The request: Reproduce all of the following records verbatim, omitting the pictures.

------------------------------------

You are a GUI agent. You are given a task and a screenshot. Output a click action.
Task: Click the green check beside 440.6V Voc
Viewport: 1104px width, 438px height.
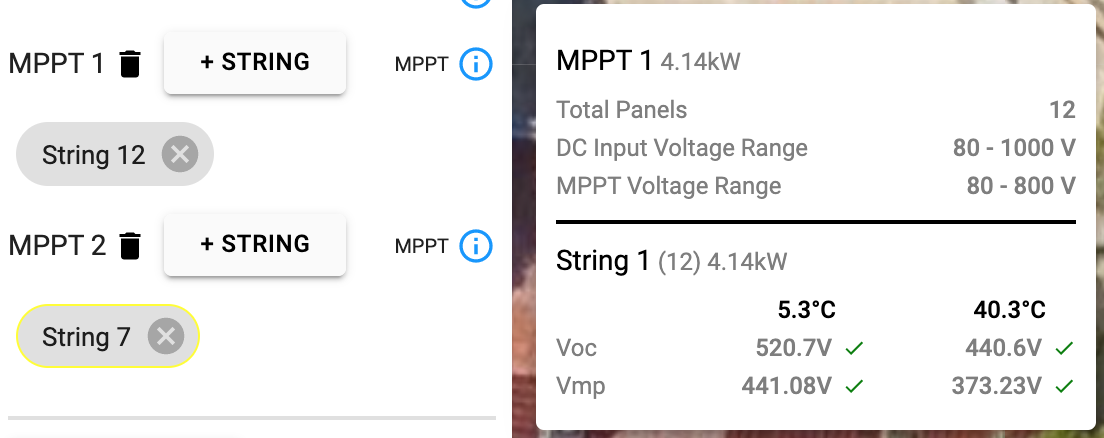[x=1065, y=348]
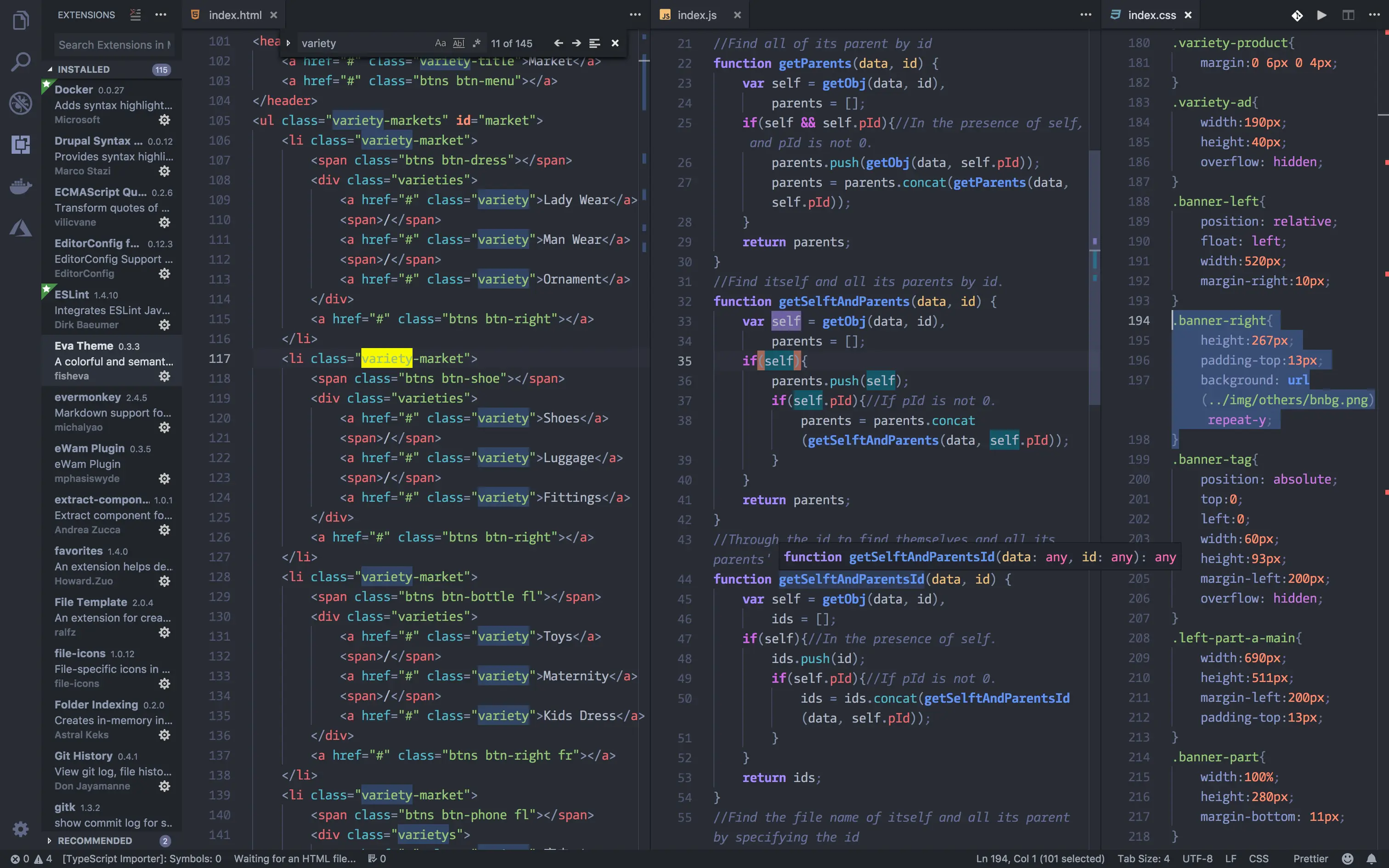Image resolution: width=1389 pixels, height=868 pixels.
Task: Click the Tab Size: 4 status item
Action: tap(1143, 858)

------------------------------------

The answer:
You are a GUI agent. You are given a task and a screenshot. Output a click action.
Task: Click the green check beside 440.6V Voc
Viewport: 1104px width, 438px height.
[x=1065, y=348]
Image resolution: width=1389 pixels, height=868 pixels.
Task: Click the Tab Size: 4 status item
Action: tap(1143, 858)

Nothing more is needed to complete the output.